◆ WORK TASK: Find every line in the records below that holds the word "magnifier", and copy each one.

◆ SUPPLIED RECORDS:
+++

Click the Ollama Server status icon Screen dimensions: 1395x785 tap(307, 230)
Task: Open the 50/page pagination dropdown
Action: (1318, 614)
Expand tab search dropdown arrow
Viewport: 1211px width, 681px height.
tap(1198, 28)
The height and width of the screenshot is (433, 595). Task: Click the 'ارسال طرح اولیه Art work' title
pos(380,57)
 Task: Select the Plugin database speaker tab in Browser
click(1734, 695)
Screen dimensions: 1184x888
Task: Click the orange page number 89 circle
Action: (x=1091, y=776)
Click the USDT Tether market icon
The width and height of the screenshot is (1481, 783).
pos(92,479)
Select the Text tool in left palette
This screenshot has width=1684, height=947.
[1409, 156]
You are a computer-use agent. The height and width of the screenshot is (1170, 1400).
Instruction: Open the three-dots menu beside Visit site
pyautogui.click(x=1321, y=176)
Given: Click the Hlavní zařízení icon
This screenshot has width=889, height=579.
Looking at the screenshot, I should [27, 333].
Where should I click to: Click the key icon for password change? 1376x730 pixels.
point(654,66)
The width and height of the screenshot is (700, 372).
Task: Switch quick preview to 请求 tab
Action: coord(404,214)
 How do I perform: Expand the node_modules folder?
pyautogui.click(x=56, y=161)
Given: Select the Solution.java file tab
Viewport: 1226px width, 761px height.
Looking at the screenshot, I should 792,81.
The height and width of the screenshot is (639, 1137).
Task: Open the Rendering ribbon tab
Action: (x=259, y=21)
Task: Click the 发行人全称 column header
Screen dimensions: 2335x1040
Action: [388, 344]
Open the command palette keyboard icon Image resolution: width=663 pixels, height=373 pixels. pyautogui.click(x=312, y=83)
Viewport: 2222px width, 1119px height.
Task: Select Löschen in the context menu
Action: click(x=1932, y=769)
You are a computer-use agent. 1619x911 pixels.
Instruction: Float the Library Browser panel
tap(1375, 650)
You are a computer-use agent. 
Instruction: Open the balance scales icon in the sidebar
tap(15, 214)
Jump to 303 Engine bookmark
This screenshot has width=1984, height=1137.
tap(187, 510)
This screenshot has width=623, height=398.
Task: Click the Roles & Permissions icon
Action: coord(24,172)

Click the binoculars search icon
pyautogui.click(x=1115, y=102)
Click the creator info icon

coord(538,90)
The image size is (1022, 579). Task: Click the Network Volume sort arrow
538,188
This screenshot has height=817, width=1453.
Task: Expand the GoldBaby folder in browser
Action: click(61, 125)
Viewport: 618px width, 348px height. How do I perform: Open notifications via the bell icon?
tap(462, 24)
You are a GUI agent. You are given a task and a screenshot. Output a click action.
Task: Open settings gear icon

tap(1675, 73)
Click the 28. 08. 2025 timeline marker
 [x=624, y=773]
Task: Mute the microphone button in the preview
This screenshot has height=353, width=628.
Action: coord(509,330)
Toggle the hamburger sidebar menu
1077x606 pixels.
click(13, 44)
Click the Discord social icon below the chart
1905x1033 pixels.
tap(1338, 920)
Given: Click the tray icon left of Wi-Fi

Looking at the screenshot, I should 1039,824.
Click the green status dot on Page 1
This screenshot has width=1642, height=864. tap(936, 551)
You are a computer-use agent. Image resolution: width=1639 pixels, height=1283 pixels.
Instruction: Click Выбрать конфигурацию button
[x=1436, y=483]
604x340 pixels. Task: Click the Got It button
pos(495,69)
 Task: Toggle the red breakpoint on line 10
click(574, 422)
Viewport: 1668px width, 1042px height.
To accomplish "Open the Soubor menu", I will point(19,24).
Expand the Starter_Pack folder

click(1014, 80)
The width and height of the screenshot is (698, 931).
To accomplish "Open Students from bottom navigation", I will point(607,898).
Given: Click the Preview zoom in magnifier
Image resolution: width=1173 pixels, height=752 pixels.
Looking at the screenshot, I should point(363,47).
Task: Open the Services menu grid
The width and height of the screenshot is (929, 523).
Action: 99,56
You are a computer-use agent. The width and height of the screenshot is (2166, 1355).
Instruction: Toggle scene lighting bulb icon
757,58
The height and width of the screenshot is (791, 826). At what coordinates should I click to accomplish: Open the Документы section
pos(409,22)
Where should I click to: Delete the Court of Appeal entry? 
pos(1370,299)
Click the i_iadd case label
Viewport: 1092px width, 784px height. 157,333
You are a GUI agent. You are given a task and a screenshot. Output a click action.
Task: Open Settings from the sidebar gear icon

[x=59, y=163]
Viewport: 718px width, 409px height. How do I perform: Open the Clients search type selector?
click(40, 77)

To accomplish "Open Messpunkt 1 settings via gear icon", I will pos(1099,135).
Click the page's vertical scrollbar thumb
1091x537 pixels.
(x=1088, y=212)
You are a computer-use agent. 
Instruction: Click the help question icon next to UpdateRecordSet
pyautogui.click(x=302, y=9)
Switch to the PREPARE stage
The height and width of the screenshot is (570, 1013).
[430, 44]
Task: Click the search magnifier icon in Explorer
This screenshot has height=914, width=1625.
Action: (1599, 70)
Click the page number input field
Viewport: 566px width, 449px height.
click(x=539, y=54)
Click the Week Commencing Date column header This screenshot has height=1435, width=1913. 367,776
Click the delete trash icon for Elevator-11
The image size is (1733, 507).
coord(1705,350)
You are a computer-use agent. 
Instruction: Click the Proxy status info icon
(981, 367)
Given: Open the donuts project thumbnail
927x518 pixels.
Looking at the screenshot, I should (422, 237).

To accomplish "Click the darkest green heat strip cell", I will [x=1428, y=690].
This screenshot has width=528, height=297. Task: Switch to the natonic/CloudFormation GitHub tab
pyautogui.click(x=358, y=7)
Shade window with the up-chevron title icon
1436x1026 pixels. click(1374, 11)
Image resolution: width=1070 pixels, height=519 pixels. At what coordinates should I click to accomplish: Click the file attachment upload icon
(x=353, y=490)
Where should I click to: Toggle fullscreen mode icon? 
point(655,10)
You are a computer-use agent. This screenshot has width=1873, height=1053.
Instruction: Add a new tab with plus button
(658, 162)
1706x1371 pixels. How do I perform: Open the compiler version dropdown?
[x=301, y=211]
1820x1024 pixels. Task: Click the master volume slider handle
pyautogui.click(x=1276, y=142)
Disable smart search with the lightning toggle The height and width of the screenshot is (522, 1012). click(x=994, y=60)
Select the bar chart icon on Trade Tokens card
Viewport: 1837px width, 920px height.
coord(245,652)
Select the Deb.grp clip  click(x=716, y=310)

+++

◆ TASK SOLUTION:
Given: Click the Preview zoom in magnifier
Task: Click the search magnifier icon in Explorer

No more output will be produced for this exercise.